The highest grossing film domestically for fifteen years, Spielberg's second foray into science fiction/fantasy was a runaway success with both audiences and critics alike. And despite losing its bid for Best Picture to Gandhi in 1982, it has remained one of the best loved films of all time, as is evidenced by its inclusion to the AFI's recent Top 100 list.
The touching story revolves around a young boy who befriends a lost alien trying to find his way home. Besides spawning a galaxy of merchandise with everything from dolls to lunchboxes (I had the Halloween costume myself), it also generated perhaps the most recognizable catchphrase of all time in 'E.T. Phone Home.' Such was the film's immense popularity, rivaled in its time only by Star Wars five years earlier.
The movie itself is surprisingly good, but not nearly as cool as it seemed as a kid. Sure, this might not be the most universal opinion I've ever written here, but I have to mention the fact that this movie was absolutely incredible when I watched it as a child. Now it's easier to appreciate different aspects of the film. The overall wonder and beauty of the film is still there, but it doesn't radiate the same kind of sleek, blockbuster, cool-to-be-a-part-of-it feel that it used to. Maybe if the rumored re-release the year after next comes to pass the feeling will return, because this is a film that should gain an awful lot by returning to the big screen.
Still, it's hard to fault this picture simply because it doesn't feel the same anymore. The direction is pitch-perfect in managing to reveal the world of this lonely boy and his alien friend. Handled differently, this could have easily been a forgettable buddy kid-flick that pandered incessantly and had nothing to say (Mac and Me, anyone?). But Spielberg took what he learned making Close Encounters of the Third Kind and enhanced the sheer awe and wonder of the scope so that it became a universal theme instead of a character's trait. Also, the performances, particularly that of Henry Thomas as the boy, Elliot, are so thoroughly believable that you tend not to feel that you're watching science fiction at all, but riveting drama, if a little skewered toward younger viewers.

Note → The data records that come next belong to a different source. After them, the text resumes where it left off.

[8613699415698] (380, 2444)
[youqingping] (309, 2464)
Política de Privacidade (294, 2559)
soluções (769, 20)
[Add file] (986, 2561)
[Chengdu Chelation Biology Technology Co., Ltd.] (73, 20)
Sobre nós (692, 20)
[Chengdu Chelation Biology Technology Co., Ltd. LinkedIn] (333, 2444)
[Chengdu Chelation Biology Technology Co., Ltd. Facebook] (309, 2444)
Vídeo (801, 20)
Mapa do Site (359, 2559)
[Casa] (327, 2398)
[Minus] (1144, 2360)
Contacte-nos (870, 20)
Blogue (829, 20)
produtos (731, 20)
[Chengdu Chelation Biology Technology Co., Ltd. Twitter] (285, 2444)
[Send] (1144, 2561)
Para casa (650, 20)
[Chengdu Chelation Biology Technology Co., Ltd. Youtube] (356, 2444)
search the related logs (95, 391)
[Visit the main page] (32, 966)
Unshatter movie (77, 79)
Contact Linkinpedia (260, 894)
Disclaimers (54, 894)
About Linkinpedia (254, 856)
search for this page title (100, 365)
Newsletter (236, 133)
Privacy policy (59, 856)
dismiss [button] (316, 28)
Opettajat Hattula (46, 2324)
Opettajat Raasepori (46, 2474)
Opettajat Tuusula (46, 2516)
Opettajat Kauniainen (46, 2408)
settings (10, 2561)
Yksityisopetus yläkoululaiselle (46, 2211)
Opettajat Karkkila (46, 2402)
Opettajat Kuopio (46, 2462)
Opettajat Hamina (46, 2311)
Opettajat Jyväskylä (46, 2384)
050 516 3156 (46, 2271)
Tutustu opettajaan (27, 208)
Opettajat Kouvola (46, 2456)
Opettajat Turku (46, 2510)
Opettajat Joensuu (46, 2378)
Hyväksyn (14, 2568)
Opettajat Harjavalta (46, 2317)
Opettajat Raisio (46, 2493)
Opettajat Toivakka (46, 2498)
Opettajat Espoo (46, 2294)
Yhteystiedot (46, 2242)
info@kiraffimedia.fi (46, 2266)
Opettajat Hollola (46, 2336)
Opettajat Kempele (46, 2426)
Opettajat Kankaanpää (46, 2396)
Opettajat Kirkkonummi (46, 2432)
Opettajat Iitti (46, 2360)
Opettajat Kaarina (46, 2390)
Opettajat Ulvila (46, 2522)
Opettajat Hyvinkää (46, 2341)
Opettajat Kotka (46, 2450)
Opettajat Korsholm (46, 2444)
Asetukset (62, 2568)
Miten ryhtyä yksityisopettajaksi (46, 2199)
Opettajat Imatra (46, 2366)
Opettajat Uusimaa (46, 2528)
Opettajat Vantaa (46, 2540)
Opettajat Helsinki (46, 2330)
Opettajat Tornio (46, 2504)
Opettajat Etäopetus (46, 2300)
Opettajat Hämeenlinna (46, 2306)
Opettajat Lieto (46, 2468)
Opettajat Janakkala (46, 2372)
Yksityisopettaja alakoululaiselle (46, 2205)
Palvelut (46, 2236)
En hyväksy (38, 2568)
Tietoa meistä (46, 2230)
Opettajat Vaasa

E.T. the Extra Terrestrial capped a remarkable run for Spielberg that in seven years produced four legitimate masterpieces (Jaws, Close Encounters, Raiders of the Lost Ark, and E.T.) and only one qualified bomb (1941). From here he would go into a mild slump through the 80s that saw the second and third Indiana Jones films (worthy efforts, but no real challenge), a segment in the Twilight Zone movie, The Color Purple (almost great), and Always (mediocre at best). It wouldn't be until he decided to 'grow up' and make adult films in the 90s that he would see the awards catch up with the acclaim he had long been showered in. E.T. is notable for being the first major turning point in his career, after which things started to slide downward, but the film itself is pure joy.